WHAT TO WORK ON: Locate the line bearing "Rebel Wilson (664, 981)" in the material below, then reproduce it and each following line up to and including the line bearing "Newsletter (702, 17)".

*** SOURCE MATERIAL ***

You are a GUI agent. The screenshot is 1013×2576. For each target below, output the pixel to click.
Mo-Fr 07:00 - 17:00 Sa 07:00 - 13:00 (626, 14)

*** End of SOURCE MATERIAL ***
*** SOURCE MATERIAL ***

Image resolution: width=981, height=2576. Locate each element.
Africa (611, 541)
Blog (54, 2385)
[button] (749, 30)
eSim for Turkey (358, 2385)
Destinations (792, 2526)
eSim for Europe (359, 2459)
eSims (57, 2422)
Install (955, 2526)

*** End of SOURCE MATERIAL ***
*** SOURCE MATERIAL ***

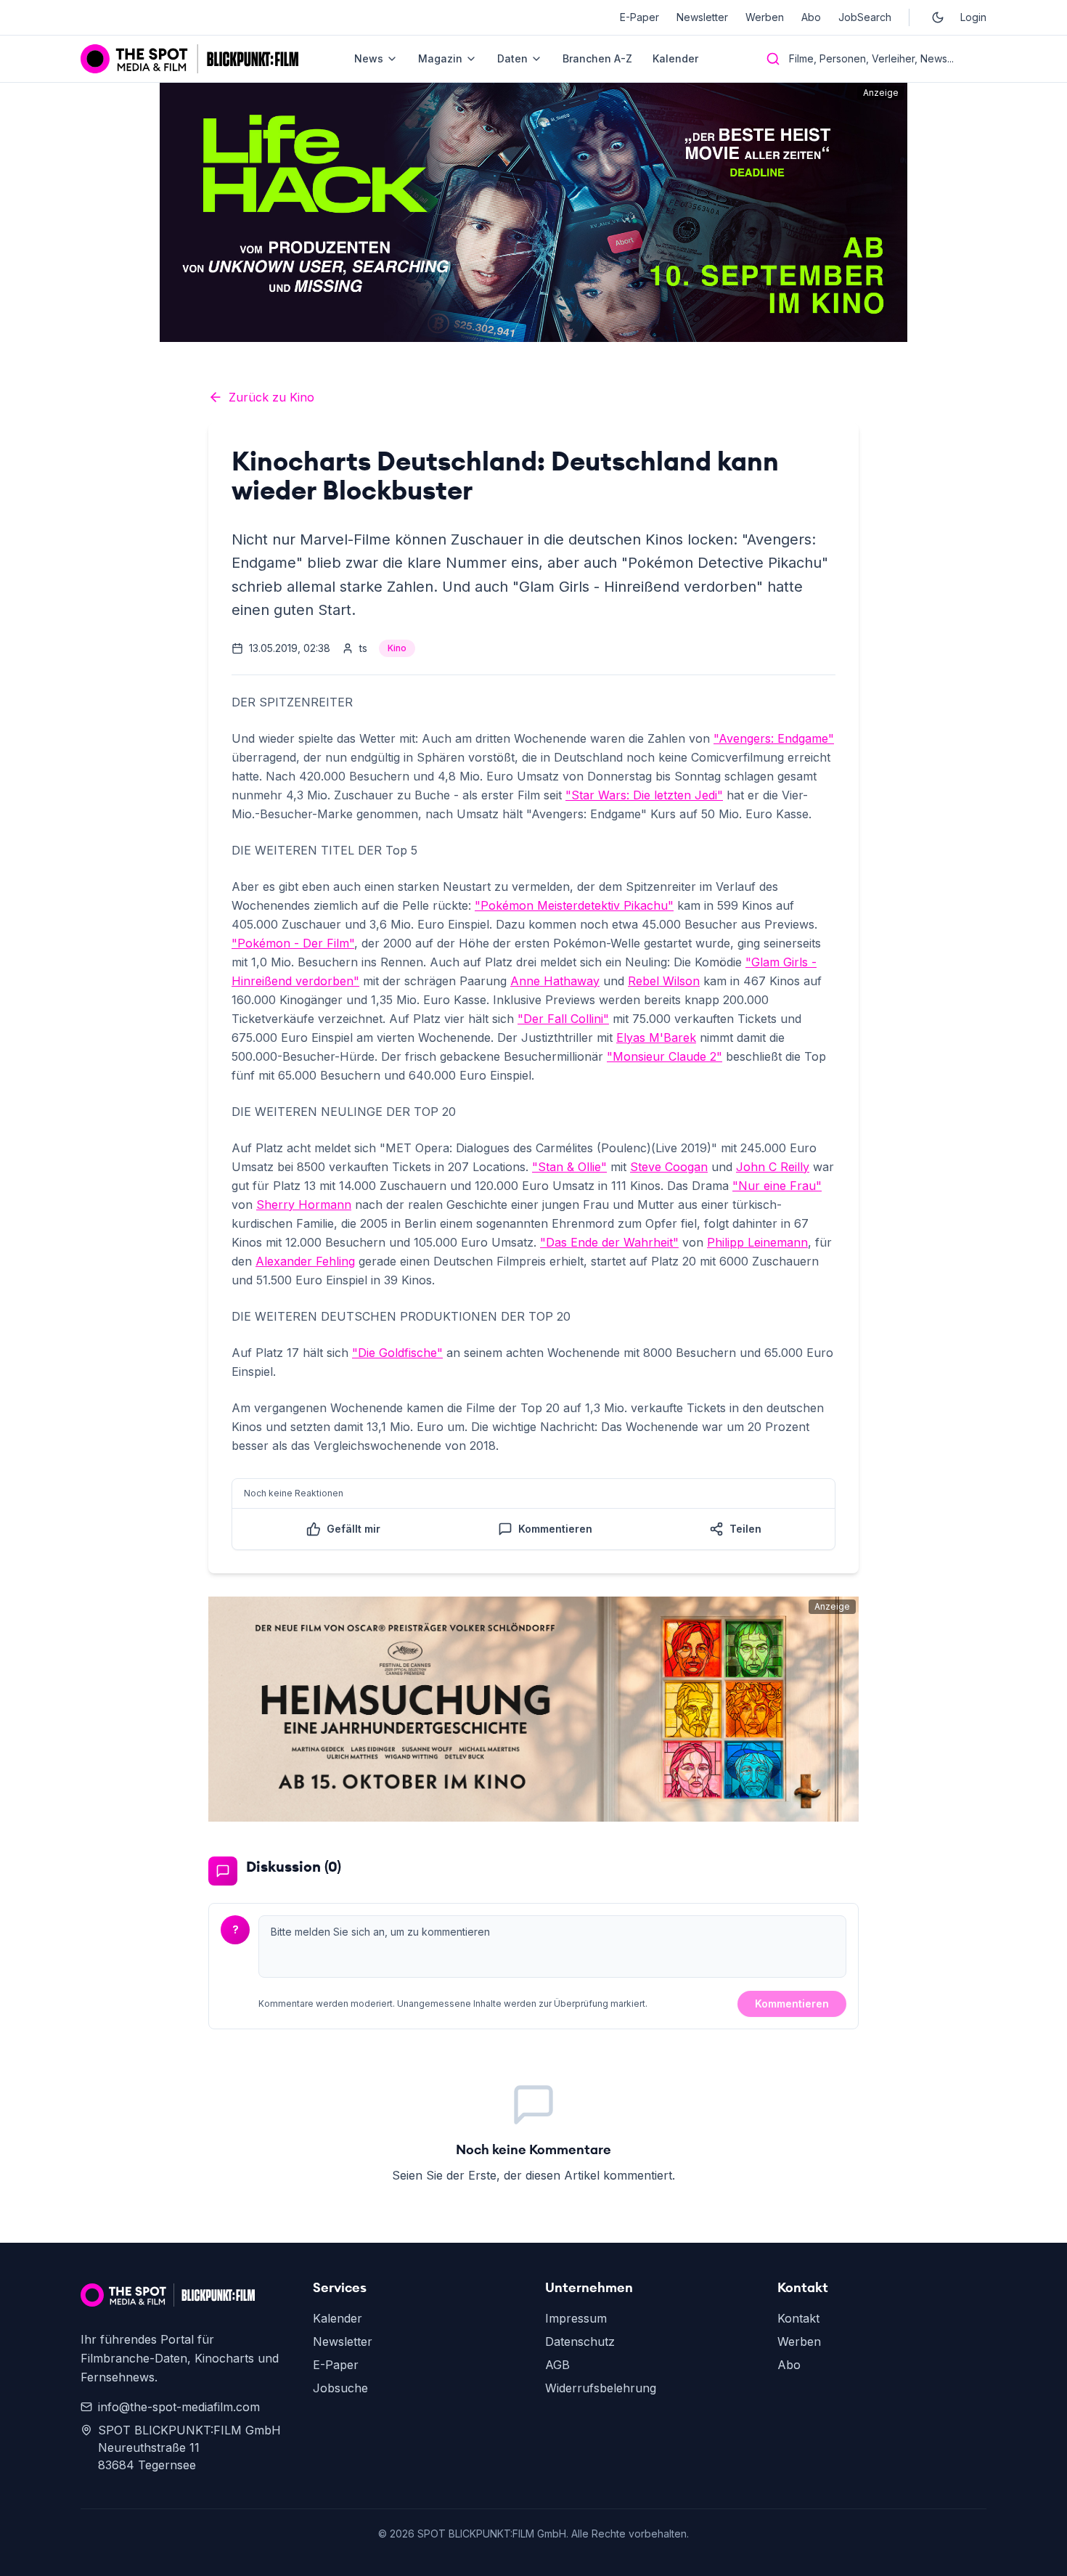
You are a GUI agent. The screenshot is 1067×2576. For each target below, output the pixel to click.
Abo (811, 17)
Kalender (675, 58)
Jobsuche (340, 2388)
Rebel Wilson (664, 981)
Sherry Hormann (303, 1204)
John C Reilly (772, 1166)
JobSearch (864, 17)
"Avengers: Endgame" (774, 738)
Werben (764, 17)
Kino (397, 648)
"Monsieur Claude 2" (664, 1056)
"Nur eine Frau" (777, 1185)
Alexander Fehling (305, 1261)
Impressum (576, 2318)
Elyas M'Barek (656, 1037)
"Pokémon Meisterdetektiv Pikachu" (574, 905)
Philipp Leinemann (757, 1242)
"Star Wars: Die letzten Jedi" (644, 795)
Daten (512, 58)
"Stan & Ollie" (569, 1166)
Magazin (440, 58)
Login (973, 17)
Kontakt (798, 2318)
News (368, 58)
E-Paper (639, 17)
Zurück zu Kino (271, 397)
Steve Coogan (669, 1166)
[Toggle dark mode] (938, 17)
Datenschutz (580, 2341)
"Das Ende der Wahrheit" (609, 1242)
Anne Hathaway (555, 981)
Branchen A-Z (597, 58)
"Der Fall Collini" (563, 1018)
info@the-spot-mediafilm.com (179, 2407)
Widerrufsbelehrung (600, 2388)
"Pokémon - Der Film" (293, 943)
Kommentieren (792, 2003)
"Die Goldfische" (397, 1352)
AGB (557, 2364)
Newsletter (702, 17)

*** End of SOURCE MATERIAL ***

RESULT OF THE TASK:
Rebel Wilson (664, 981)
Sherry Hormann (303, 1204)
John C Reilly (772, 1166)
JobSearch (864, 17)
"Avengers: Endgame" (774, 738)
Werben (764, 17)
Kino (397, 648)
"Monsieur Claude 2" (664, 1056)
"Nur eine Frau" (777, 1185)
Alexander Fehling (305, 1261)
Impressum (576, 2318)
Elyas M'Barek (656, 1037)
"Pokémon Meisterdetektiv Pikachu" (574, 905)
Philipp Leinemann (757, 1242)
"Star Wars: Die letzten Jedi" (644, 795)
Daten (512, 58)
"Stan & Ollie" (569, 1166)
Magazin (440, 58)
Login (973, 17)
Kontakt (798, 2318)
News (368, 58)
E-Paper (639, 17)
Zurück zu Kino (271, 397)
Steve Coogan (669, 1166)
[Toggle dark mode] (938, 17)
Datenschutz (580, 2341)
"Das Ende der Wahrheit" (609, 1242)
Anne Hathaway (555, 981)
Branchen A-Z (597, 58)
"Der Fall Collini" (563, 1018)
info@the-spot-mediafilm.com (179, 2407)
Widerrufsbelehrung (600, 2388)
"Pokémon - Der Film" (293, 943)
Kommentieren (792, 2003)
"Die Goldfische" (397, 1352)
AGB (557, 2364)
Newsletter (702, 17)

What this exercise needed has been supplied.